Supplied entries:
○ ○ ○ ○ ○ ○ ○
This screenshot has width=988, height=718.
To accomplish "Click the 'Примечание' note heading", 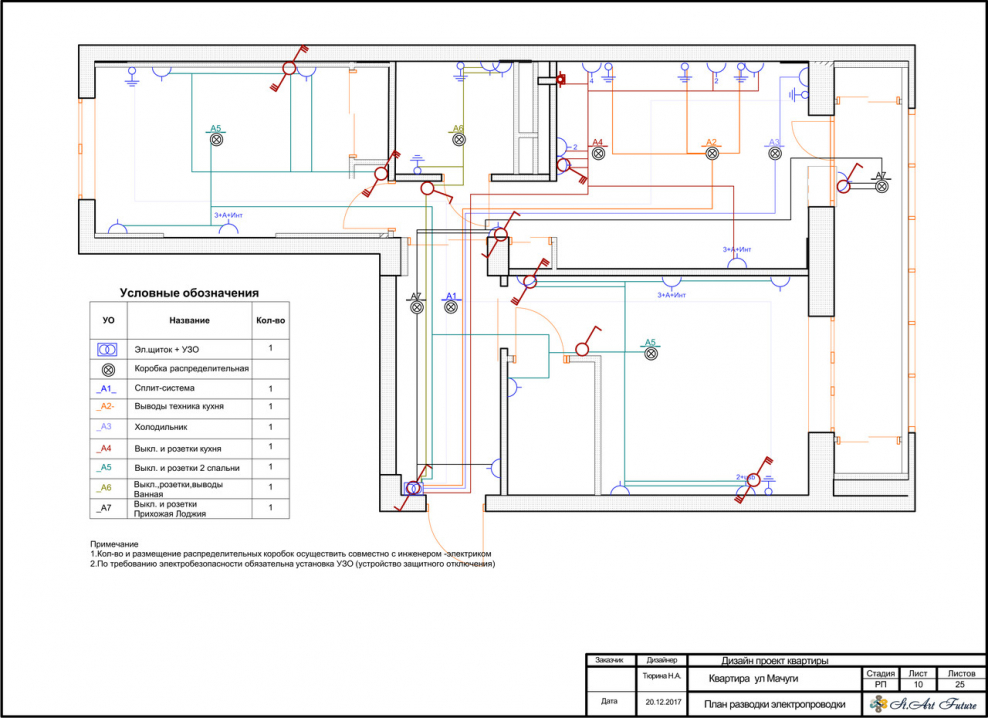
○ ○ ○ ○ ○ ○ ○
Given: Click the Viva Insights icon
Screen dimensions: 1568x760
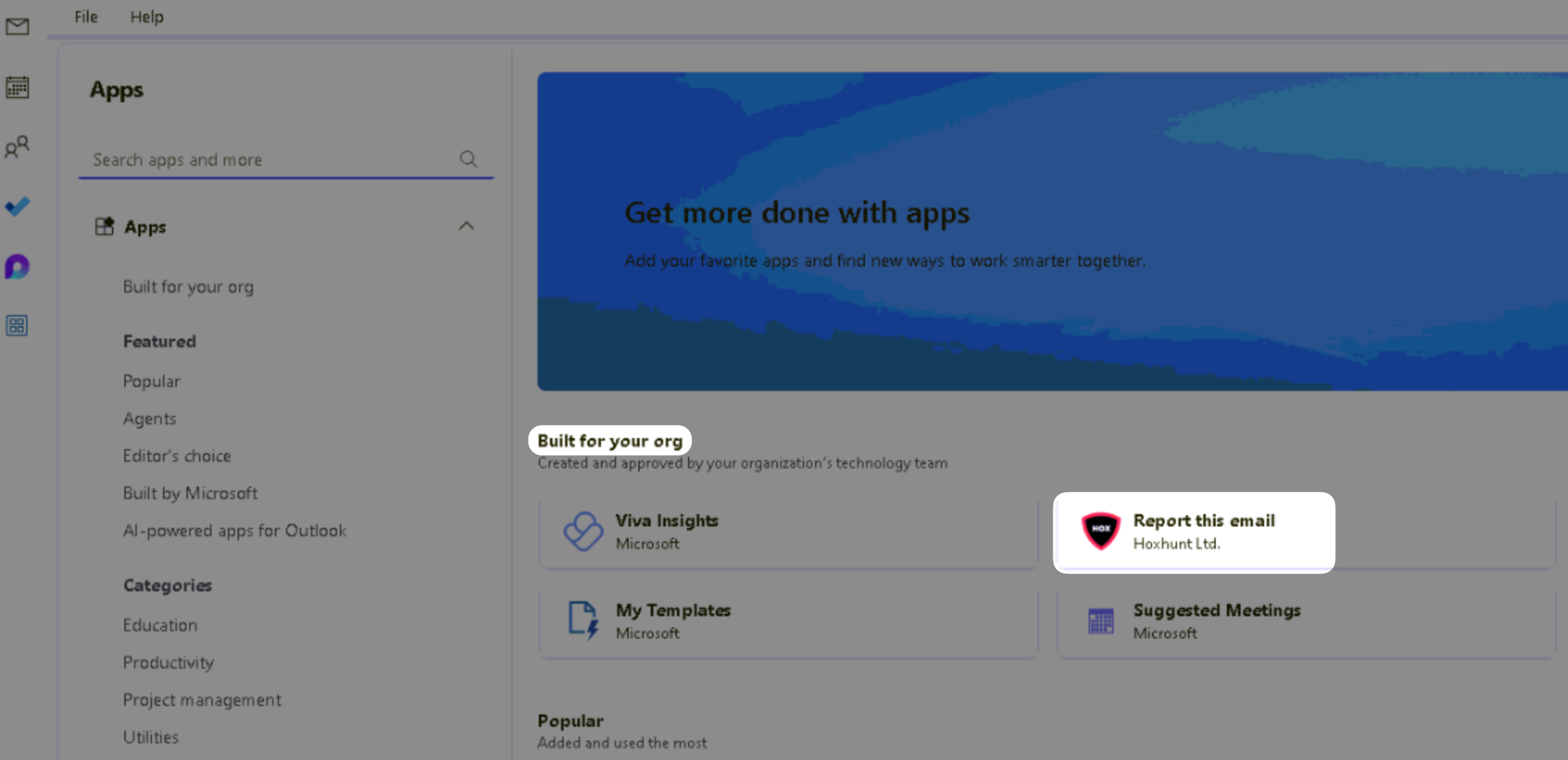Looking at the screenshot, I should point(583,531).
○ ○ ○ ○ ○ ○ ○
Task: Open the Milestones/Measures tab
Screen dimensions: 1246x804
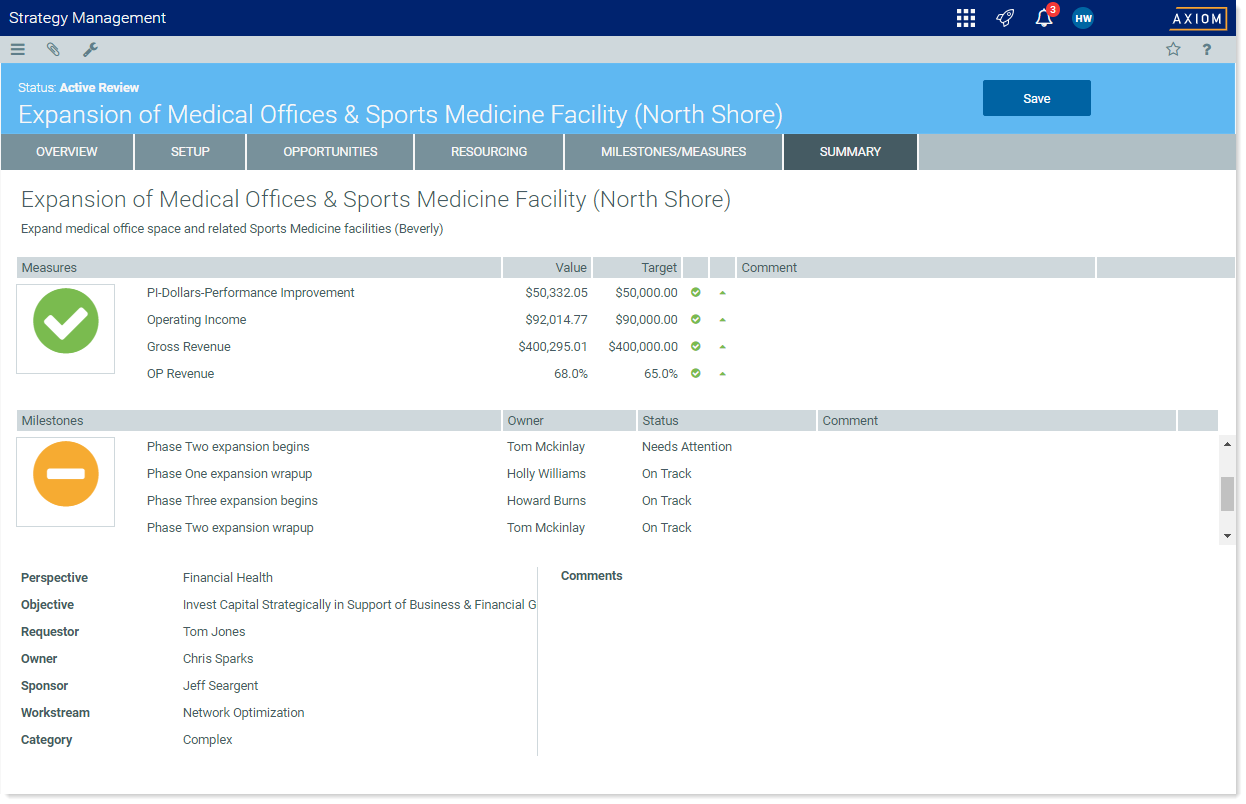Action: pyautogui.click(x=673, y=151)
○ ○ ○ ○ ○ ○ ○
Written exercise:
Please turn the records, starting at the line that contains "Given: Click the Viva Insights icon" and ending at the line that contains "Looking at the", into a numbered list with blank lines left out. Omit the pictures from your answer.

Task response:
1. Given: Click the Viva Insights icon
2. Screen dimensions: 1568x760
3. Looking at the screenshot, I should point(583,531).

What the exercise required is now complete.